Un français comme les autres
Jacques Bios, la soixantaine, a tout pour lui. Une femme, trois enfants devenus de jeunes adultes, un poste de directeur adjoint dans la plus grande concession Mercedes d’Île de France.
Alors qu’il s’entretient physiquement en jouant des parties endiablées de tennis avec son benjamin, Clément, c’est pourtant lors d’une de ses sorties de course à pied en solitaire qu’il commence à ressentir ses premières crampes.
Ces douleurs sont annonciatrices d’une nouvelle qui fera l’effet d’une bombe : il est atteint d’une maladie dégénérative incurable. Il lui reste plus ou moins 5 ans à vivre, dans des conditions qui se dégraderont continuellement. Mais Jacques ne veut pas finir comme un légume, incapable de parler, de se nourrir, de vivre.
Alors il va prendre sa mort en main et programmer son euthanasie. La date est connue, l’heure également. Ne reste plus qu’à vivre l’intervalle… Mais comment vivre, quand on est déjà mort aux yeux de tous ?
Un parfait équilibre
Nous vous l’avions annoncé dans l’introduction de cet article : c’est du lourd, dans tous les sens du terme. Et si le sujet peut faire peur ou rebuter, il y a lieu de mettre en avant l’exploit réalisé par Jérôme de Verdière qui a su, dans un livre d’à peine 272 pages, faire preuve d’une justesse incroyable tout en abordant des thèmes sensibles.
Car il n’est pas donné à tout le monde de traiter un sujet aussi crucial que l’euthanasie, ce droit à mourir dans la dignité, sans tomber dans le pathétique ou le larmoyant. Et pour y arriver, l’auteur a misé sur une écriture simple, efficace et directe. Son protagoniste, Jacques, ne manque d’ailleurs pas de petites répliques délicieuses dès lors qu’il connaît la date de sa mort. Il est parfois cruel, tout autant que la vie l’est avec lui et son entourage. C’est que Jacques, un homme qui n’est ni exceptionnellement bon ni attachant, est surtout humain, et que ses pensées et décisions ont résonné en nous.
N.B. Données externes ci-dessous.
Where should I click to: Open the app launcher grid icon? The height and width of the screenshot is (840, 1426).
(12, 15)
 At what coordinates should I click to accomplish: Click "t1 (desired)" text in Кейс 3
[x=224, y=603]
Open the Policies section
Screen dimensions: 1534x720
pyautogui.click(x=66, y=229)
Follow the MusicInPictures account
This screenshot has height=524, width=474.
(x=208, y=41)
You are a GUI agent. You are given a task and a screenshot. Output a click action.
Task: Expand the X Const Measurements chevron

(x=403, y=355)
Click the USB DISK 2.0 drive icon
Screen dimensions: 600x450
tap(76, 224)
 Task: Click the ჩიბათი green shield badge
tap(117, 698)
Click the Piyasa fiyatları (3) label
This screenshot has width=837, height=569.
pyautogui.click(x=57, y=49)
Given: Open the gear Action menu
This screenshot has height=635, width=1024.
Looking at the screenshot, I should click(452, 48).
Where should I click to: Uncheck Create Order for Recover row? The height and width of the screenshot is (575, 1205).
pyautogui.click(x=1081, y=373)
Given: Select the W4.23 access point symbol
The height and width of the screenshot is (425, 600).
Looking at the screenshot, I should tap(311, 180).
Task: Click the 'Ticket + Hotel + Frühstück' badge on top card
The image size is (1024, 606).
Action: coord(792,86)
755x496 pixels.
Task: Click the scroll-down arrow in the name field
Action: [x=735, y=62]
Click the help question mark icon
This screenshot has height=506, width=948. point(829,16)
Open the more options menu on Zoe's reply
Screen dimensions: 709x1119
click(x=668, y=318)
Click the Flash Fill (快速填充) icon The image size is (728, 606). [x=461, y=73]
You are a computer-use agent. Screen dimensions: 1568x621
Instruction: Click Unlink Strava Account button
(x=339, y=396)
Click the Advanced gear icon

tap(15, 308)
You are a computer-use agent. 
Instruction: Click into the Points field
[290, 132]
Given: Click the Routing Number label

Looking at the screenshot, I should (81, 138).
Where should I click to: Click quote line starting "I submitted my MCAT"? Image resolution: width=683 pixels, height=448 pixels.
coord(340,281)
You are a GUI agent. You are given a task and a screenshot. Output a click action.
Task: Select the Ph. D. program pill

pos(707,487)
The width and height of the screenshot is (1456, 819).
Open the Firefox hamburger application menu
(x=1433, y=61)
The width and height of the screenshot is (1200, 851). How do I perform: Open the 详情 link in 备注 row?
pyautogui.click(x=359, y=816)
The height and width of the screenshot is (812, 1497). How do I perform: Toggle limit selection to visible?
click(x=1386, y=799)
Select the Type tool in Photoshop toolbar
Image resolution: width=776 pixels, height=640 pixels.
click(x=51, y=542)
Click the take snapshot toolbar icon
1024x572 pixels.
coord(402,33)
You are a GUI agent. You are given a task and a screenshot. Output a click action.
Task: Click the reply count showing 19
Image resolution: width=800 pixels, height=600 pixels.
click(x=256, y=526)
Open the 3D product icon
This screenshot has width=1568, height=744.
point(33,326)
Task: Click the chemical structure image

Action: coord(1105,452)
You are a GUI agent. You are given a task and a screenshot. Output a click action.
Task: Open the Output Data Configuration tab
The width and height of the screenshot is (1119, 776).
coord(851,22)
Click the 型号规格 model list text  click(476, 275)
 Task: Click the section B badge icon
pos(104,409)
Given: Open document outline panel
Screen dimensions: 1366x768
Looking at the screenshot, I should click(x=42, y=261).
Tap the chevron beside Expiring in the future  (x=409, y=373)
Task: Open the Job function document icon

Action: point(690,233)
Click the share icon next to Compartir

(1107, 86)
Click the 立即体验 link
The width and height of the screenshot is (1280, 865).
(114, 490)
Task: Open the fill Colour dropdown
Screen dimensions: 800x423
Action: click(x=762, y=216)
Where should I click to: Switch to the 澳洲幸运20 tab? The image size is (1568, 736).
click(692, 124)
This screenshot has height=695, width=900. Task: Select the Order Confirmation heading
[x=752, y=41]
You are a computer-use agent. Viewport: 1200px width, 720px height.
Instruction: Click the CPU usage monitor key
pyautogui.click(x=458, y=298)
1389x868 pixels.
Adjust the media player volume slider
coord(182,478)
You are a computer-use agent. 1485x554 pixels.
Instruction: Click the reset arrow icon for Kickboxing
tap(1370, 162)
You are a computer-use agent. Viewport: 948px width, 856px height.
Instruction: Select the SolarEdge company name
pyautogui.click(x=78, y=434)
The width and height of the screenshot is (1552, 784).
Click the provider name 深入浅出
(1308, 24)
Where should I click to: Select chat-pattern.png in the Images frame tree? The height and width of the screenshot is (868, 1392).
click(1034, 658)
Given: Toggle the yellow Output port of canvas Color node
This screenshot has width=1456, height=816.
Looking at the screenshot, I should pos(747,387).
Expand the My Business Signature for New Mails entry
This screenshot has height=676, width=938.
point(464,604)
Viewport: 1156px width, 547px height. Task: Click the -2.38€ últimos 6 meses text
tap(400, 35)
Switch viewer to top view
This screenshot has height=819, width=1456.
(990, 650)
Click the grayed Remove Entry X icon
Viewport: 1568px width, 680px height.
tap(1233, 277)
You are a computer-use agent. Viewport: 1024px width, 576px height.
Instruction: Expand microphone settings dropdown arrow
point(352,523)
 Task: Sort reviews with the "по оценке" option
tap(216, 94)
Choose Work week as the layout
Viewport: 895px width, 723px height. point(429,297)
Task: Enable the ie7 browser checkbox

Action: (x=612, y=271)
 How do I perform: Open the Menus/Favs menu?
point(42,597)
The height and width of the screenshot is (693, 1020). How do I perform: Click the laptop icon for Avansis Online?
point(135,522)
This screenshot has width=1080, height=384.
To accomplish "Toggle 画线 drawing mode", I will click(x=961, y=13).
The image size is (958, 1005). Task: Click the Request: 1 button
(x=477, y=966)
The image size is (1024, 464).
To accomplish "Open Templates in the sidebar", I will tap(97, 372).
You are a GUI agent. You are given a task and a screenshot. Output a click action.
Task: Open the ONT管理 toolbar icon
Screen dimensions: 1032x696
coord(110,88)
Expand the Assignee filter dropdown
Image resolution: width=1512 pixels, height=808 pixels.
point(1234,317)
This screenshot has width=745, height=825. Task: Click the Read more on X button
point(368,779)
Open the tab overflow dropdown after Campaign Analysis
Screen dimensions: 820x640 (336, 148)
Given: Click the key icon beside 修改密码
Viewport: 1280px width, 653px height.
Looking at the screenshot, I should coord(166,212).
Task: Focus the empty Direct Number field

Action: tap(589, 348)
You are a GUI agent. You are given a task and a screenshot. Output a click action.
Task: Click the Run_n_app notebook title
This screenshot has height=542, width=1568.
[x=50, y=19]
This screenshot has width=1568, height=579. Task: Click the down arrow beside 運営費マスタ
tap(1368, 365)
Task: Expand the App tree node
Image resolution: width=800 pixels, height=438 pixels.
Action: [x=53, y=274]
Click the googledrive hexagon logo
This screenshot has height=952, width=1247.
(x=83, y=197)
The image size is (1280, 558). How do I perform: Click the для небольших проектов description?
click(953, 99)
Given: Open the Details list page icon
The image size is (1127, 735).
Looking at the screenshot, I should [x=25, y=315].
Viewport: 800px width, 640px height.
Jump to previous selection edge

C’est une des grandes qualités de l’écrit de Jérôme de Verdière : nous faire adhérer aux comportements de personnages qui s’opposent de par leur qualité, entrainant une compréhension simultanée de différents points de vue. Une femme qui devient accompagnante et souffre à l’avance de son veuvage. Une fille qui ne sait comment manifester sa peine sans en mettre partout sur les murs. Un homme qui va mourir…
Et pourtant, malgré la douleur, la maladie et la mort qui sont évoquées dans ce livre, nous l’avons refermé sur une note d’espoir, une piqûre de rappel qu’il est aussi important de vivre sa vie pour soi et selon ses envies.
Il est des leçons difficiles à entendre, lire ou apprendre, et des écrits qui nous poursuivent après leur lecture tant ils ont provoqué des réflexions, des prises de conscience et même de l’empathie. Corvette est l’un de ceux-là.